On C. S. Lewis’ Abolition of Man (re-posted)

September 2nd, 2009

   “Certain attitudes are really true, and others really false, to the kind of thing the universe is and the kind of things we are.”

(C. S. Lewis in Abolition of Man)

 

My college roommate, the esteemed and Rev. Jim Reed, occasionally chided me along lines like this: “Randy, you are far too black and white in your thinking – there is far more gray than you are willing to allow.”   Being, well, “black and white in my thinking” I didn’t like to hear that. Life tosses us around and we discover some things and hopefully grow in wisdom and now, some 20 years later I know there is alot of gray, rightly understood.  But I still maintain an outlook weighted to the “black and white”. One of my apologetics for doing so is this: the world is lost in gray thinking. We scarcely believe any boundaries exist at all, much less boundaries that we could know or to which we would be – perish the thought – accountable.

All this comes to mind as I am reading the first chapter in C. S. Lewis’ excellent book Abolition of Man – a book that has proved prophetic over these last several decades. The Intercollegiate Studies Institute listed Abolition as number 2 in the list of top 50 books of the 20th century. And for good reason. Lewis makes the case that — (while college beginners may not have a clue about where real lines should be drawn) — the influence of gray glasses that would invade everything does nothing less than push us toward demise, toward a loss of knowing there is anything really human, toward a denial that immutable and universal values exist. (I should say before continuing that my friend Jim is unusually bright and probably sees better everything I will try to say. I just found it fun to reflect on our ‘deeply enlightening’ conversations from year’s past. :) )

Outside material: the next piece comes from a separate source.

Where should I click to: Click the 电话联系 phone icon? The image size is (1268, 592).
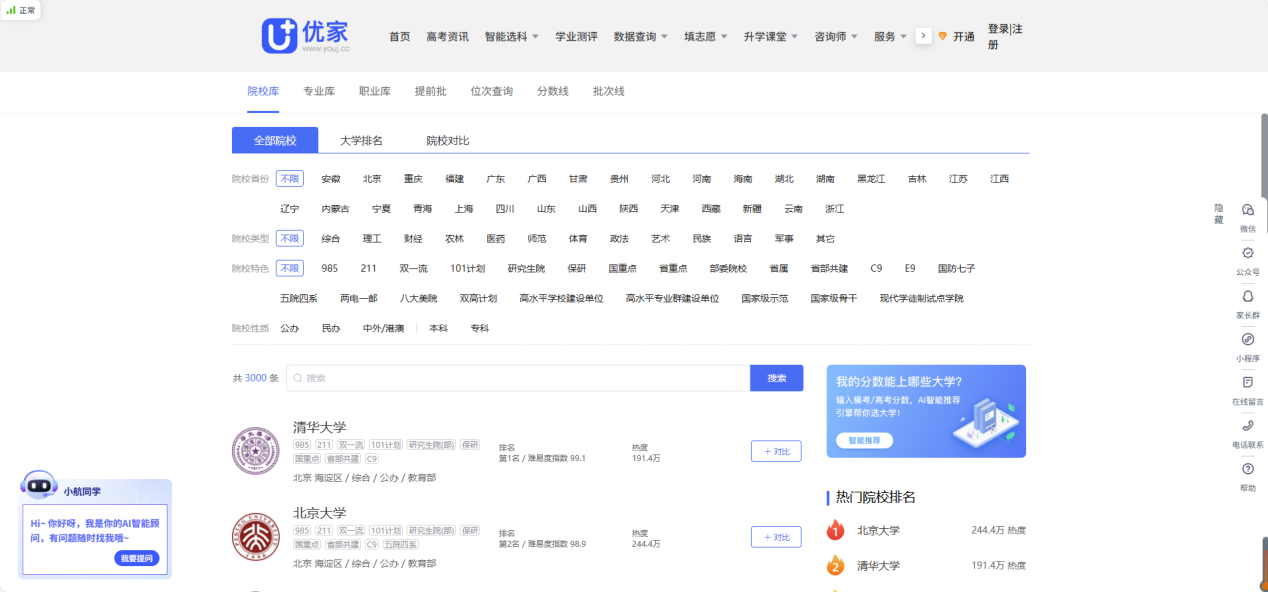click(1247, 426)
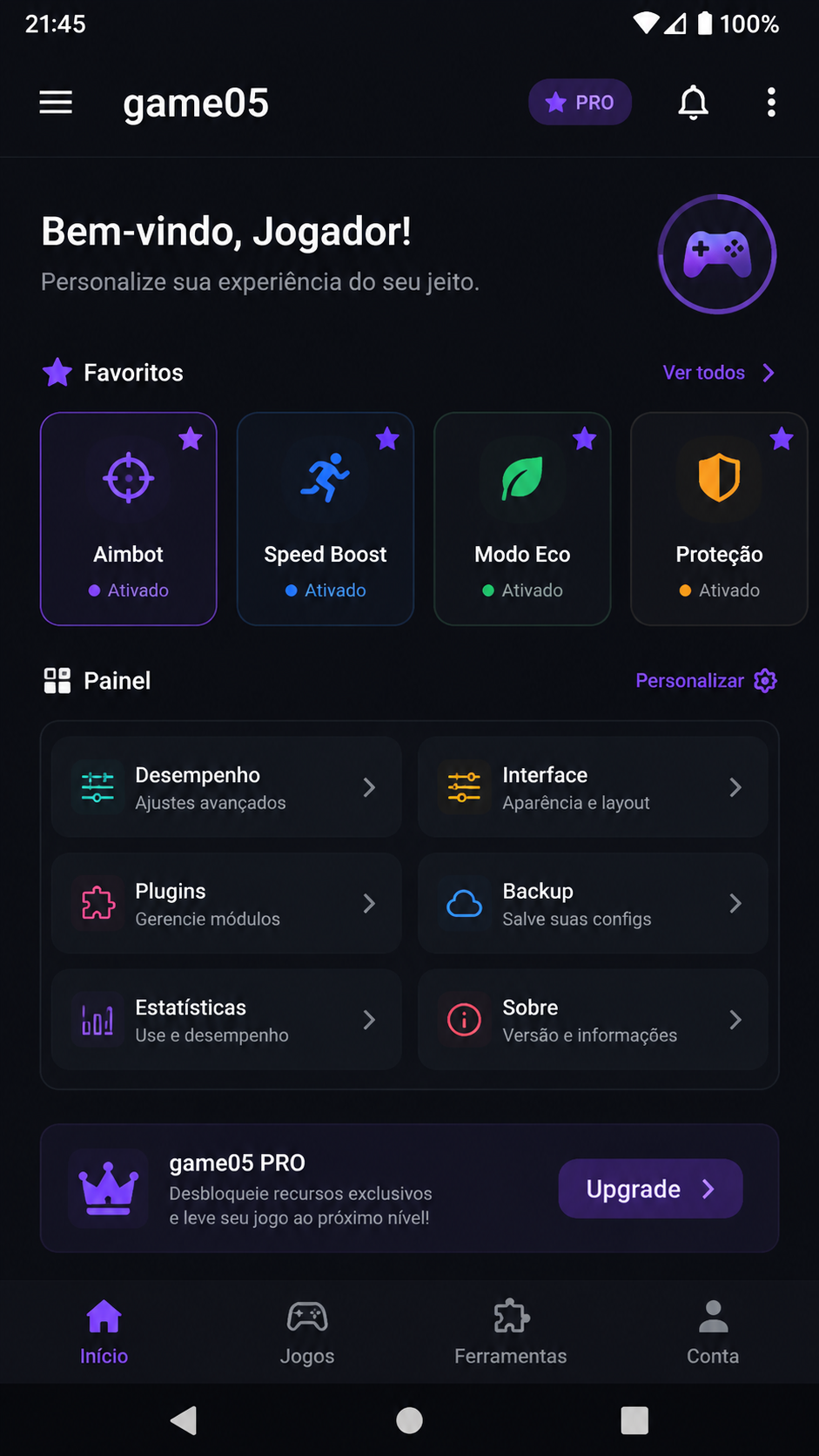Tap the notification bell icon
Viewport: 819px width, 1456px height.
pos(693,103)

The point of Lewis’ first chapter is this: we establish all value statements from within. Whatever we feel about something, that is what it is, so that the estimation of a thing’s value can have as many grades as half the number of human eyes (or ears) in existence. This, he says, so far from valuing sentiment or emotion, is to leave it utterly untrained, master instead of pupil. Instead, Lewis says, the feelings are to be trained to appreciate what is good, to value what is valuable and shun what is worthy of being shunned. Foreign concepts, those, to much of the modern mind.

I am blessed to work with this book every year in a class I teach here at KMBC, and it is always a fun challenge. But the most helpful section, the one that fired my imagination for this post, is best given in a few excerpts, as follows: (all quotes from the 2001 HarperCollins ed.)

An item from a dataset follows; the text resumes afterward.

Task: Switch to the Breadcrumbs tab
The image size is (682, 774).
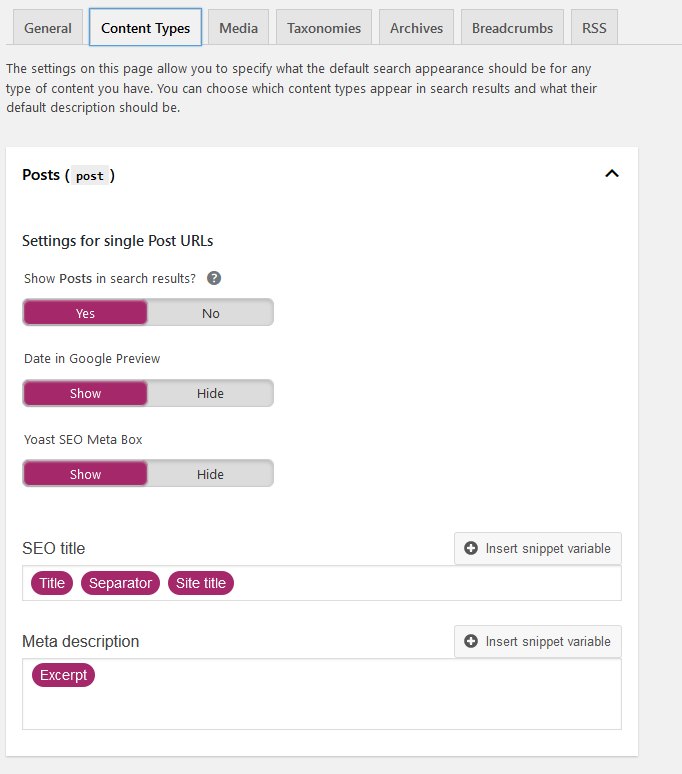Action: 512,28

“All things were made to be yours and you were made to prize them according to their value.”

“St. Augustine defines virtue as…the ordinate condition of the affections in which every object is accorded that kind of degree of love which is appropriate to it.”

“Aristotle said that the aim of education is to make the pupil like and dislike what he ought.” (16)

 

This is all to say that “certain attitudes are really true, and others really false, to the kind of thing the universe is and the kind of things we are.” (18)

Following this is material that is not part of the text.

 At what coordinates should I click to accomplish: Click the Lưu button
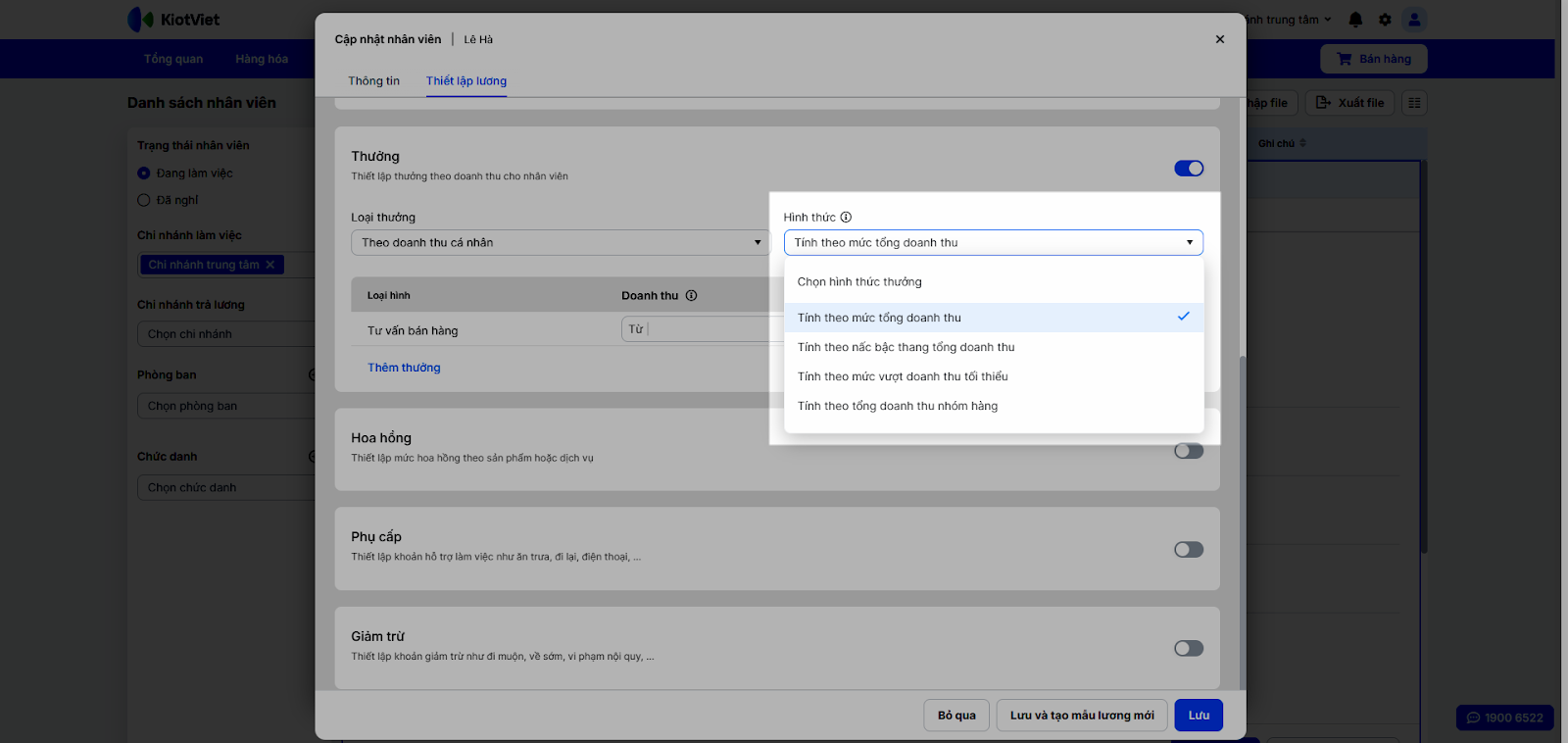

“I myself do not enjoy the society of small children. [But because I believe in objective value on the matter] I recognize this as a defect in myself.” (19)

If you know Abolition, you remember the famous lines at the end of the first chapter. He says we have made value subject to the emotions rather than vis a` vis, thus giving emotions nothing objective to guide them.  And so we give persons no intrinsic basis to rise to ideas of goodness that previous generations knew were essential to being truly human.  In Lewis’ words, “we continue to clamour for those very qualities we are rendering impossible….In a sort of ghastly simplicity we remove the organ and demand the function. We make men without chests and expect of them virtue and enterprise. We laugh at honour and are shocked to find traitors in our midst. We castrate and bid the geldings be fruitful.” (26)

Lewis’ point, as I understand it, is a picture of the modern problem. Values are subject to each person, with the highest possible value being what we call tolerance. And the ‘objective’ value of tolerance has not more basis to it than that which we assign it – it has not the force of universal, innate law behind it because there is no such thing. Rather, it is enforced by a legal fiction with no objective basis in reality.

This is all reflected in a troubling  interaction I observed on an online forum. On the assumption that values are always developing, a person refused to deny that sometime hence – say 2000 years from now – rape may indeed be deemed good. Since goodness is subject to us, those in power will decide what good is and the terms good and evil will have no grounding in immutable reality.  Lewis says that is exactly where we are headed when we deny objective values — and he was right.